Já existem alguns indicadores da colaboração Brasil-Reino Unido no combate às mudanças climáticas. Por exemplo, em maio deste ano, o ministro das Relações Exteriores do Reino Unido, James Cleverly, visitou uma estação de pesquisa a cerca de 80 quilômetros ao norte de Manaus, no estado do Amazonas, que está investigando a capacidade da floresta tropical de responder a níveis elevados de CO₂ no ar. A pesquisa é co-financiada pelos governos britânico e brasileiro. O Brasil também é parceiro do Reino Unido no PACT (Parceria para a Transição Climática Acelerada). Além disso, quando o presidente Lula foi a Londres para a coroação do rei Charles III em maio de 2023, ele pôde anunciar uma modesta contribuição do Reino Unido ao Fundo Amazônia de £80 milhões de libras, ou cerca de R$490 milhões de reais.
Pode parecer estranho exaltar a possibilidade de uma maior colaboração entre o Brasil e o Reino Unido a respeito das mudanças climáticas em um momento em que ambos os governos têm sido criticados pela imprensa por retroceder em seus compromissos ambientais. No curto prazo, as ações dos países podem oscilar. No entanto, a necessidade de agir cinco vezes mais rápido para evitar um aquecimento global catastrófico, juntamente com a formação de coalizões poderosas em ambas as nações visando avançar em direção à neutralidade de carbono, podem manter essa parceria viva a médio e longo prazo.
Anthony W. Pereira é colunista da Interesse Nacional, diretor do Kimberly Green Latin American and Caribbean Center na Florida International University e professor visitante na Escola de Assuntos Globais do King’s College London.

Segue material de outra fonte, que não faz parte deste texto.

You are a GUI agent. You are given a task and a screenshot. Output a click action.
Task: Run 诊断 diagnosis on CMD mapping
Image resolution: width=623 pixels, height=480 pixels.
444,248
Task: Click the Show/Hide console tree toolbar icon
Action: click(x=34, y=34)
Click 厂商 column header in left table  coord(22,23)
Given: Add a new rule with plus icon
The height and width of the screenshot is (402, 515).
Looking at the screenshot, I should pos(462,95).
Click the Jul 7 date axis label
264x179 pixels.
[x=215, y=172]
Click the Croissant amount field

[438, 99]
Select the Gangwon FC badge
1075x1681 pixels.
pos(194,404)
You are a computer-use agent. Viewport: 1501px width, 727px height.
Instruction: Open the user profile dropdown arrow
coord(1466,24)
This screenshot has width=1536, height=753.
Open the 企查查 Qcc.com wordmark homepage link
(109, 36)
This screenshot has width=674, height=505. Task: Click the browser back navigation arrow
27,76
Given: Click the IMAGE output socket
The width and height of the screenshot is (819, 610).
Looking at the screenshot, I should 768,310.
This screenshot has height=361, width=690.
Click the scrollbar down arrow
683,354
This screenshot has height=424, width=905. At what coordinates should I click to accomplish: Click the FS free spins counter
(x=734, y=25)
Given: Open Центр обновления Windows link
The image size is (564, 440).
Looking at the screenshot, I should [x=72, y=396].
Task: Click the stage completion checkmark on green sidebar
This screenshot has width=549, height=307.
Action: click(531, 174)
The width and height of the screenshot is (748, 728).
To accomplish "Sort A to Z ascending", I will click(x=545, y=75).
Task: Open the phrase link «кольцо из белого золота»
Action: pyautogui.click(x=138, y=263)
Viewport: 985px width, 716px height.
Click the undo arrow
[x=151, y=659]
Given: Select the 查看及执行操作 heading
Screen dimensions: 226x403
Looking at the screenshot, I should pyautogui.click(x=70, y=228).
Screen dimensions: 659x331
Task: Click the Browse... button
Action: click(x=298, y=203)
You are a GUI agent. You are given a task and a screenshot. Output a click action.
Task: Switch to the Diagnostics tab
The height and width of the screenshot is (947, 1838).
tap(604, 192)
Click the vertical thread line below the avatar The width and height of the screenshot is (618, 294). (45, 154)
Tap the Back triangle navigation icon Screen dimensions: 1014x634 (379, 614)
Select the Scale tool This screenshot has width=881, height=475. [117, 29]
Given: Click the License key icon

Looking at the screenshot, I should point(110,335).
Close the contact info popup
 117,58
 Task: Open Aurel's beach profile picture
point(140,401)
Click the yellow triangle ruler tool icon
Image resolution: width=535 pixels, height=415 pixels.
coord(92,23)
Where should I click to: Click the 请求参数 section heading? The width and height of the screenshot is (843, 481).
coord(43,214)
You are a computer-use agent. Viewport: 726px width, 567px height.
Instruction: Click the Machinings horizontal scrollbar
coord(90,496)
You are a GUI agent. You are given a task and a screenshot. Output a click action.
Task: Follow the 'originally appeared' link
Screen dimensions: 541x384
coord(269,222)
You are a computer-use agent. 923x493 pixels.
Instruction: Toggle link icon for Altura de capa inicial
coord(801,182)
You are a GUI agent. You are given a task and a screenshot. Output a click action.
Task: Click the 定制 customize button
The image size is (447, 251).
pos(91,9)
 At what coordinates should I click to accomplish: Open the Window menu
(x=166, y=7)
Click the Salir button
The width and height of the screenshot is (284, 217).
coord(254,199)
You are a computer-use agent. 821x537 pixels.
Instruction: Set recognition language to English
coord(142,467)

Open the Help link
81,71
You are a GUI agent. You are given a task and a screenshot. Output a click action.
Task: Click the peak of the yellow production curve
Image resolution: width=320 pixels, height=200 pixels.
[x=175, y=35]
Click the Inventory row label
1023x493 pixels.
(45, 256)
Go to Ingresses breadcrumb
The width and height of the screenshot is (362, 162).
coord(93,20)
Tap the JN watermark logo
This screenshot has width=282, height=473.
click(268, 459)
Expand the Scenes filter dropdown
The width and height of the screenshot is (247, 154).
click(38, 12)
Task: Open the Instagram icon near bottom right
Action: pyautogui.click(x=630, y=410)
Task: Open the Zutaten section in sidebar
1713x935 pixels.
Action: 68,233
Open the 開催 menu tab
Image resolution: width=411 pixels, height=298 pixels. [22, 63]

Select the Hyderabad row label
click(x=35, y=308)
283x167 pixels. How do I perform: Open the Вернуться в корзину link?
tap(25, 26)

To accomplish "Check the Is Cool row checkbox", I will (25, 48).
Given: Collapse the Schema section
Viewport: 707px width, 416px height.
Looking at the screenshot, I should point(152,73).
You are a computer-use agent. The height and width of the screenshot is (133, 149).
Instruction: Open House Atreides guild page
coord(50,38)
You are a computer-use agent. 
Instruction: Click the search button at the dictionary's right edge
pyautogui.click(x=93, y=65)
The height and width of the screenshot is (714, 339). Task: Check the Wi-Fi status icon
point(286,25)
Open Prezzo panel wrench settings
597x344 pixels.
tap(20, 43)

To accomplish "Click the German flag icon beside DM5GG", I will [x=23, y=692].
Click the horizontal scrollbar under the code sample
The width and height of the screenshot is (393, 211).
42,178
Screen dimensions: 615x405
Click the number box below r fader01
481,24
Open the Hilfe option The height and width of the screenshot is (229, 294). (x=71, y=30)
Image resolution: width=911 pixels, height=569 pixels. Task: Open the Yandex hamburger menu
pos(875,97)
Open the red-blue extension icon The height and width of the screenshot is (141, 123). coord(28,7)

Tradução de Letícia Miranda
Artigos e comentários de autores convidados não refletem, necessariamente, a opinião da revista Interesse Nacional
Editor-executivo do portal Interesse Nacional. Jornalista e doutor em Relações Internacionais pelo programa de PhD conjunto do King’s College London (KCL) e do IRI/USP. Mestre pelo KCL e autor dos livros Brazil’s international status and recognition as an emerging power: inconsistencies and complexities (Palgrave Macmillan), Brazil, um país do presente (Alameda Editorial), O Brazil é um país sério? (Pioneira) e O Brasil voltou? (Pioneira)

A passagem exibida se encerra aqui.